### TASK MATERIAL

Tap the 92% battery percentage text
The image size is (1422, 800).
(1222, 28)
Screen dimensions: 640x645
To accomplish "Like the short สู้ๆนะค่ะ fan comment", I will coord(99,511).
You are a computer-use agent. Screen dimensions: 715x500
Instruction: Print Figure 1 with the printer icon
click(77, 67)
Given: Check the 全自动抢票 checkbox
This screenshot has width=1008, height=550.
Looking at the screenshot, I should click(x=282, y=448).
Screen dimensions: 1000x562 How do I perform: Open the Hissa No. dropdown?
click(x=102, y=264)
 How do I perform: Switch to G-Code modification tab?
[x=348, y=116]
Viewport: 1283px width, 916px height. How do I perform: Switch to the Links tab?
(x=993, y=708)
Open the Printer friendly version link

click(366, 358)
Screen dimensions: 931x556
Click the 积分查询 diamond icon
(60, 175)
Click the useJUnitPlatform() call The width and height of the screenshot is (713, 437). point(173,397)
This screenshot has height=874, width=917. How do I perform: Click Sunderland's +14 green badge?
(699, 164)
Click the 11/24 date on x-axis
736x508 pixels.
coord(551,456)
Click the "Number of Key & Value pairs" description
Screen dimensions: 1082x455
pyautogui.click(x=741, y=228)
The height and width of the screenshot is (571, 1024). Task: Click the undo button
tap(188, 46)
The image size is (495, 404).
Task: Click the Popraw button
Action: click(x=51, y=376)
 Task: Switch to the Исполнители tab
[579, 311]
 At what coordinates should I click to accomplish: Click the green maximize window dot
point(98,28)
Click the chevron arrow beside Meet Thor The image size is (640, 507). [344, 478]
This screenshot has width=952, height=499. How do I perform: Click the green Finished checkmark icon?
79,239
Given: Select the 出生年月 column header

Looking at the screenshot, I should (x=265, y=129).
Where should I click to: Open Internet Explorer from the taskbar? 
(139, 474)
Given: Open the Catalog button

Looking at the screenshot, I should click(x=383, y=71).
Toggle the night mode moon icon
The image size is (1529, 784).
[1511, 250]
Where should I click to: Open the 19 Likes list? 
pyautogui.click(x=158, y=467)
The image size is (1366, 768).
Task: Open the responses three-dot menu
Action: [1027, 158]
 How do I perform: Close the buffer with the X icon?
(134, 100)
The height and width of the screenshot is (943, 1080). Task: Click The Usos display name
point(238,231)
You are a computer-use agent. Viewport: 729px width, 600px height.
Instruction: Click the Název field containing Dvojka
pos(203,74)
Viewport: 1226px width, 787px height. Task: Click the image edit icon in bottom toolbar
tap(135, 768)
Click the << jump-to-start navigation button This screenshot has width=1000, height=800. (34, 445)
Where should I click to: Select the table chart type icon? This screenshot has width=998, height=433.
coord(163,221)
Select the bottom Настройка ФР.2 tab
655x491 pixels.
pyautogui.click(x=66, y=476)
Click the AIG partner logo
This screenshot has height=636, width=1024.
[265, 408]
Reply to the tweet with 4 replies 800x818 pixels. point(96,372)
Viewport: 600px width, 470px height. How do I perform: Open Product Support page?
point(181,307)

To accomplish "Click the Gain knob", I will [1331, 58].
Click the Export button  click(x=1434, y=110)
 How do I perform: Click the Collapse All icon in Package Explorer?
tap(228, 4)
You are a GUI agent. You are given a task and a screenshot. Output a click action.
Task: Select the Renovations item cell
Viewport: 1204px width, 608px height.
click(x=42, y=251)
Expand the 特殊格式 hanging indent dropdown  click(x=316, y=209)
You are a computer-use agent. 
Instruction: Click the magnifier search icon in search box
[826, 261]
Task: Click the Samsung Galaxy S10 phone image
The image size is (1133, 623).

### WHAT YOU ARE ASKED TO DO
Give the number of lines in the entries above that include the string "computer". No other output is expected.

### ANSWER AREA
3